■ **Your objective**: Turn the records, from the line containing "Open the Filter options" through the end of the records, into a Markdown table with the columns Row and Line, skipping blank lines and leaving out the pictures.

■ **Document and screenshot pointing records**:
/---

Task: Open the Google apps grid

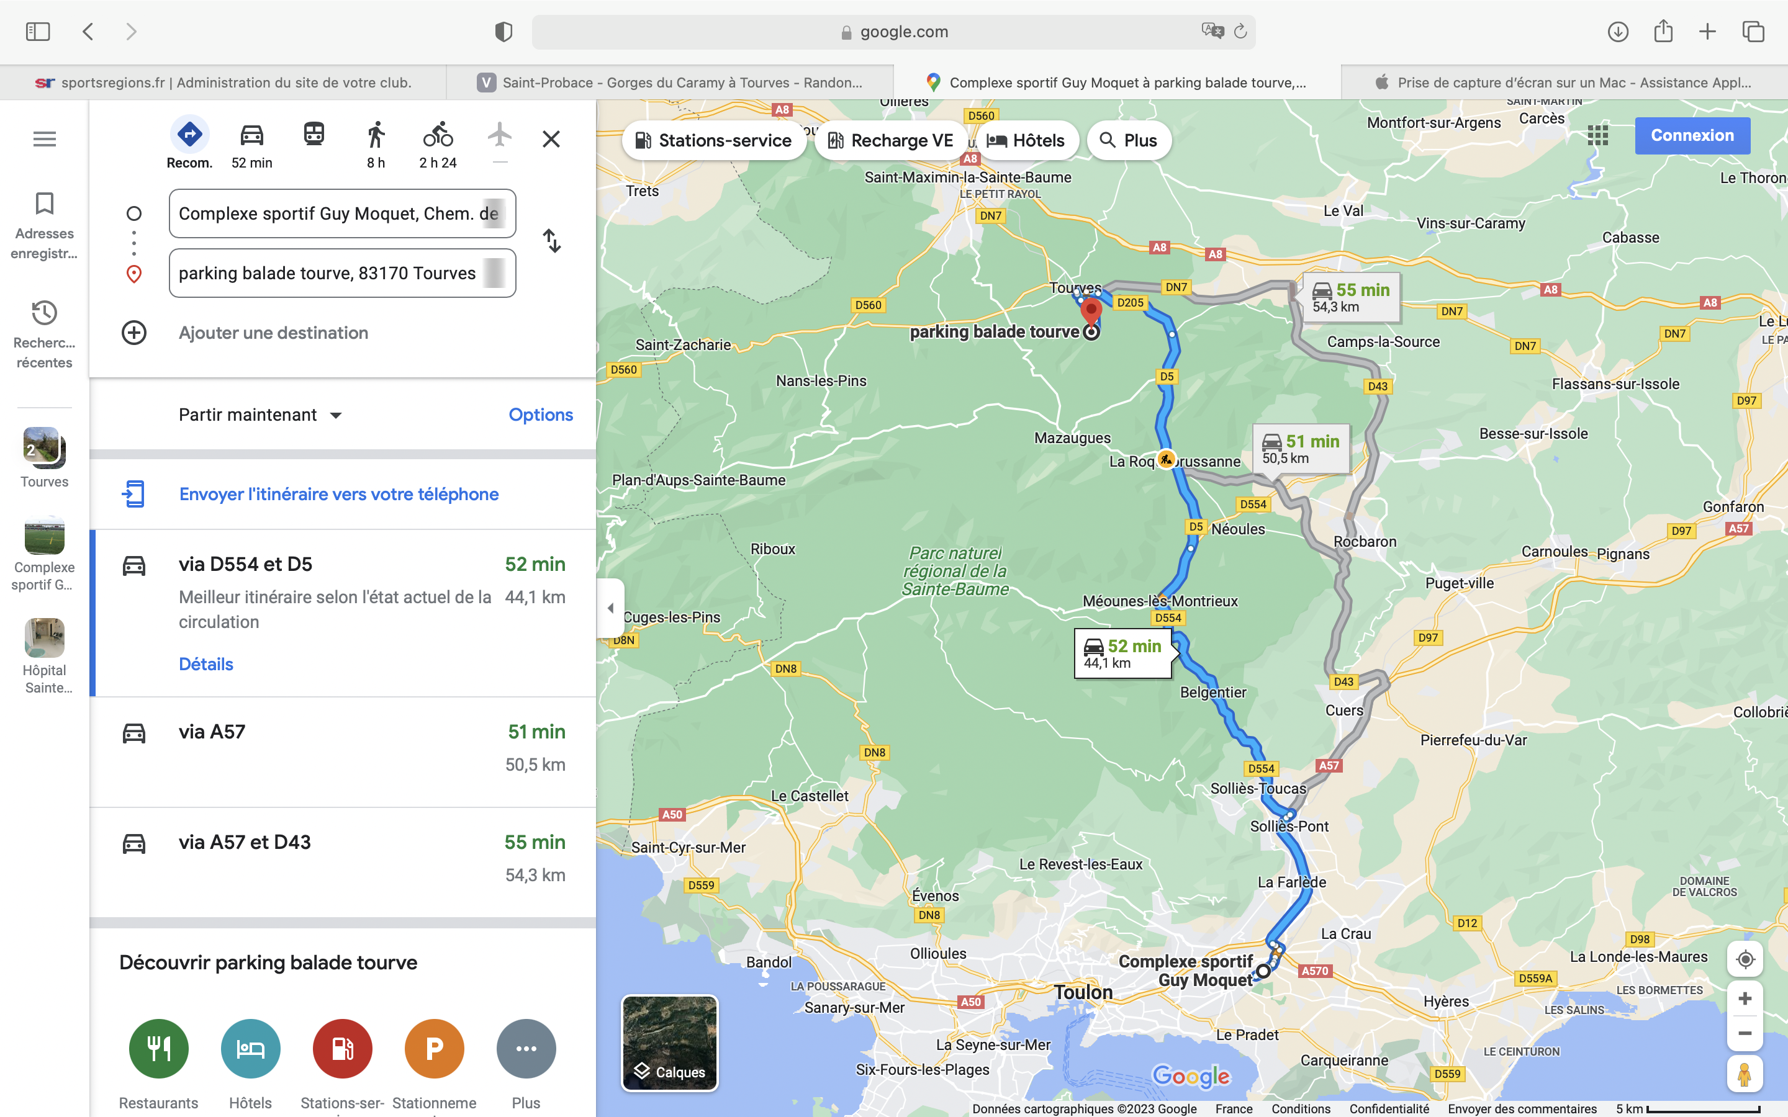Action: (1597, 135)
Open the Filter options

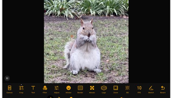(x=45, y=89)
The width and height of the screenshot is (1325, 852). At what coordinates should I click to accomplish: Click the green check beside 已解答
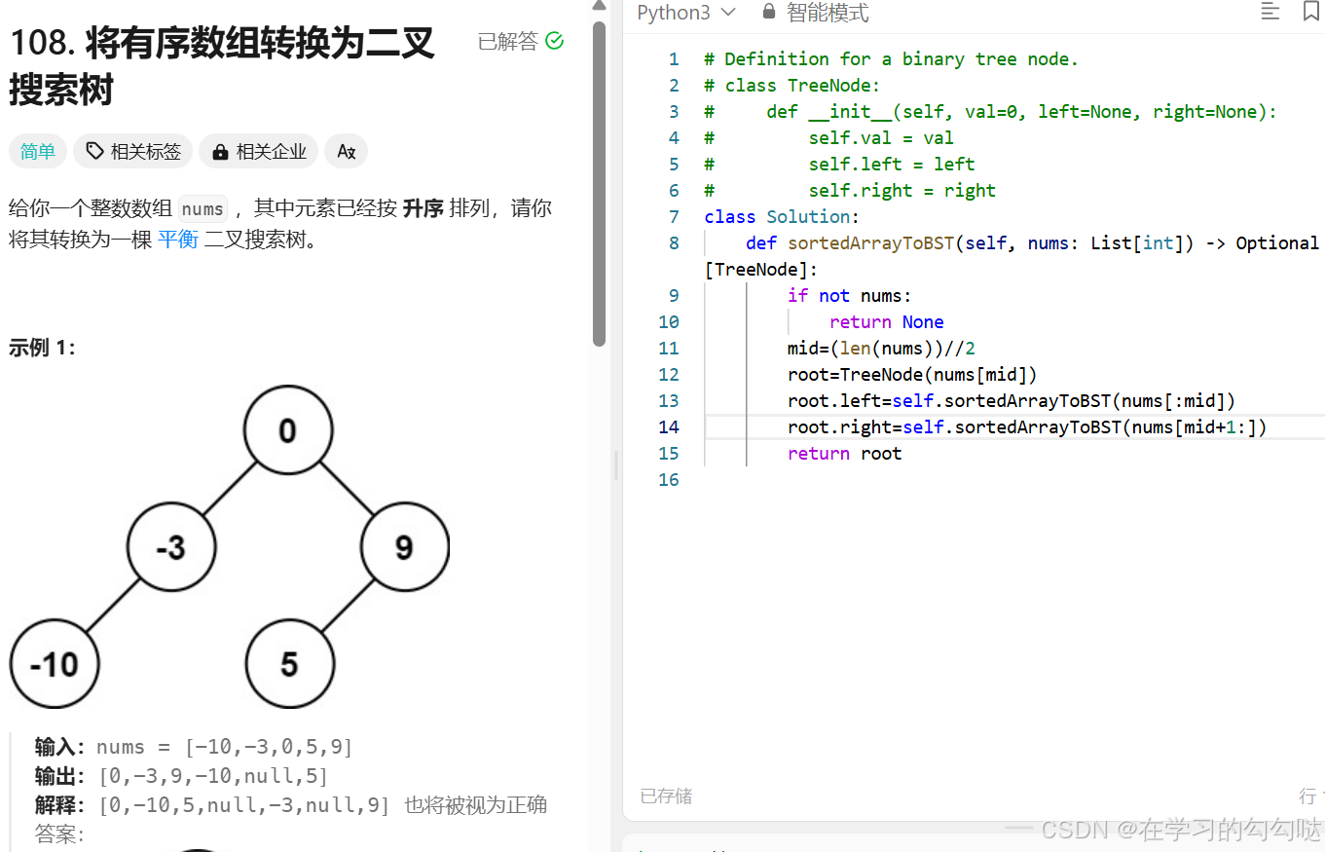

\---

■ **Task response**:
| Row | Line |
|---|---|
| 1 | Open the Filter options |
| 2 | (x=45, y=89) |
| 3 | The width and height of the screenshot is (1325, 852). At what coordinates should I click to accomplish: Click the green check beside 已解答 |